Fitch: EU Dependent on Russian Gas for Decade(s)

To say the economic ramifications and diplomacy around Russian force’s apparent violation of the Ukraine border/sovereignty is complicated may be the understatement of this decade. The behavior of Russia has become a sanction-worthy concern, at least in the minds of European leaders, there are reasons much of the EU is in such a precarious position. It all spells bad news for Ukraine and could impact the confidence of adjacent states.

A Fitch Ratings Report, “Living Without Russian Gas - Part 2: Replacing Russian Supplies in the Long Term,” argues Europe likely will be unable to significantly reduce its reliance on Russian natural gas for at least the next decade. Just as unlikely is a major reduction in demand because of a (hoped) European economic recovery will require more energy resources, not less.

As far as energy alternatives go, Fitch paints a bleak picture. Russia supplies more than one-quarter of all coal used in the EU and is the sole supplier of fuel rods used in nuclear-power generation, according to Fitch. Fitch analysts believe that green energy options, while held in high theoretical regard in many EU nations, are not near-sufficient enough to pull away from Russian gas.
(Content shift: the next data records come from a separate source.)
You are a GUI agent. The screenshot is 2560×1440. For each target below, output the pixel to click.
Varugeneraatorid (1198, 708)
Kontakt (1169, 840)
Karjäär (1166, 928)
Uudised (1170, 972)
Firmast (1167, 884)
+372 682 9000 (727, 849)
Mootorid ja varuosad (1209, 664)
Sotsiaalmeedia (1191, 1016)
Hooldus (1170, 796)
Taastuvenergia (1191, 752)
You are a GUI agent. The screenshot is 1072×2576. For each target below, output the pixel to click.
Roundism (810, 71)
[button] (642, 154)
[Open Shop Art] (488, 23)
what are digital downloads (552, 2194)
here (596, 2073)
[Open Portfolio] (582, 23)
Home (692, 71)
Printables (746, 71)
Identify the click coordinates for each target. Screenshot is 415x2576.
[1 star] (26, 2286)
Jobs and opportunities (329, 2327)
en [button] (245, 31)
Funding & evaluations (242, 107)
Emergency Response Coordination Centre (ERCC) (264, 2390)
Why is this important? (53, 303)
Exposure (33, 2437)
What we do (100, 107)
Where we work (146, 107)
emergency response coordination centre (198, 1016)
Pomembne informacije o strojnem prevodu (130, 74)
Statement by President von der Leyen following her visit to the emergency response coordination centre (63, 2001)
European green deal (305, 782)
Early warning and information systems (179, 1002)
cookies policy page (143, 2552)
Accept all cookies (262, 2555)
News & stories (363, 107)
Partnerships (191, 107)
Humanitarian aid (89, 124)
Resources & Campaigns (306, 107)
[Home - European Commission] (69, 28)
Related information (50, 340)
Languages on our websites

And, unlike the recent boom in the United States that is making it more independent and even a destination for manufacturing for the first time in decades as a result of cheaper energy, shale isn’t in line to be a saving grace for the EU either.

“European shale gas remains in its infancy, and we believe it will take at least a decade for production to reach meaningful volumes,” Fitch noted. “By that point, it would probably only offset the decline in production form Europe’s conventional gas well.”

In short, Russia will continue to be the power broker of energy in that part of the world. EU countries, notably Germany, taking a hard-line stance against Russian separatists or even Putin-led aggression in Ukraine face the real possibility of retaliation or worse, significant restrictions on the supply Russia releases to Europe. This obviously will play on the minds of European leaders should Russia continue to push its weight around in Eastern Europe.